-------- Material supplied

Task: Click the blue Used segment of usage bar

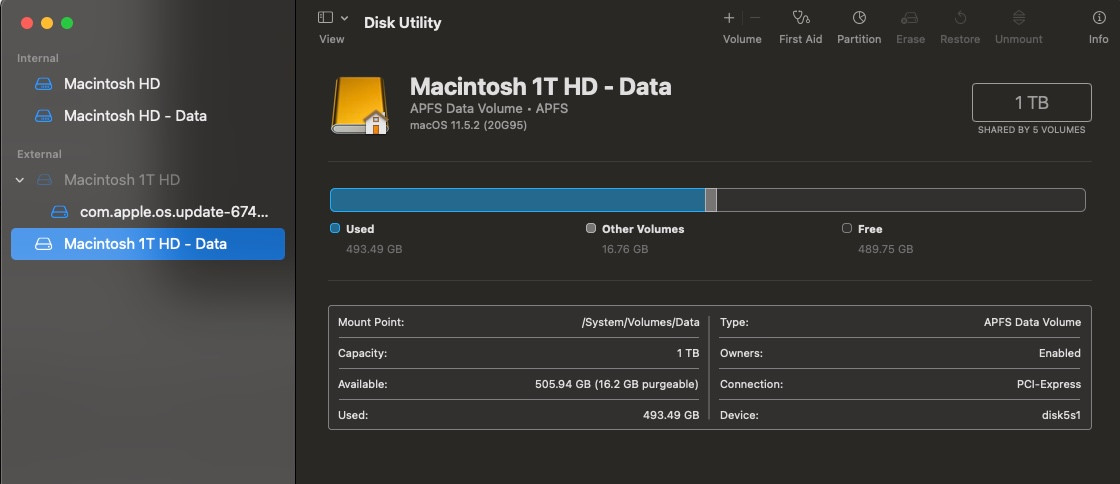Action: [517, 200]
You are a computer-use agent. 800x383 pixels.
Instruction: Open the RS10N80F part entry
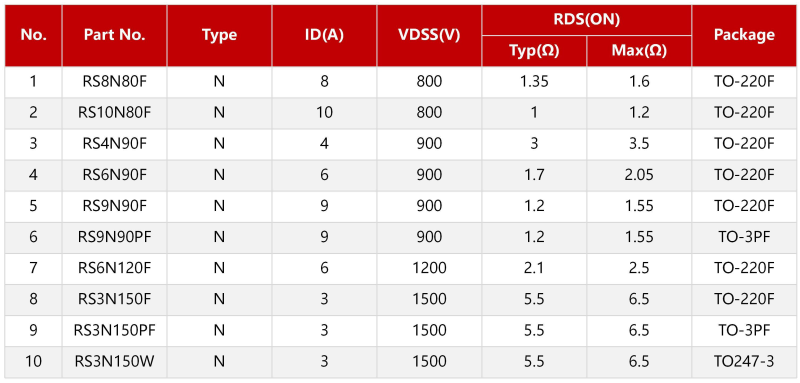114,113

----------------

#### [Problem to work on]
What you print must be exactly the lines from the one containing "You are a computer-use agent. 800x383 pixels." through the last line of the material, and no pictures.

#### [Written answer]
You are a computer-use agent. 800x383 pixels.
Instruction: Open the RS10N80F part entry
114,113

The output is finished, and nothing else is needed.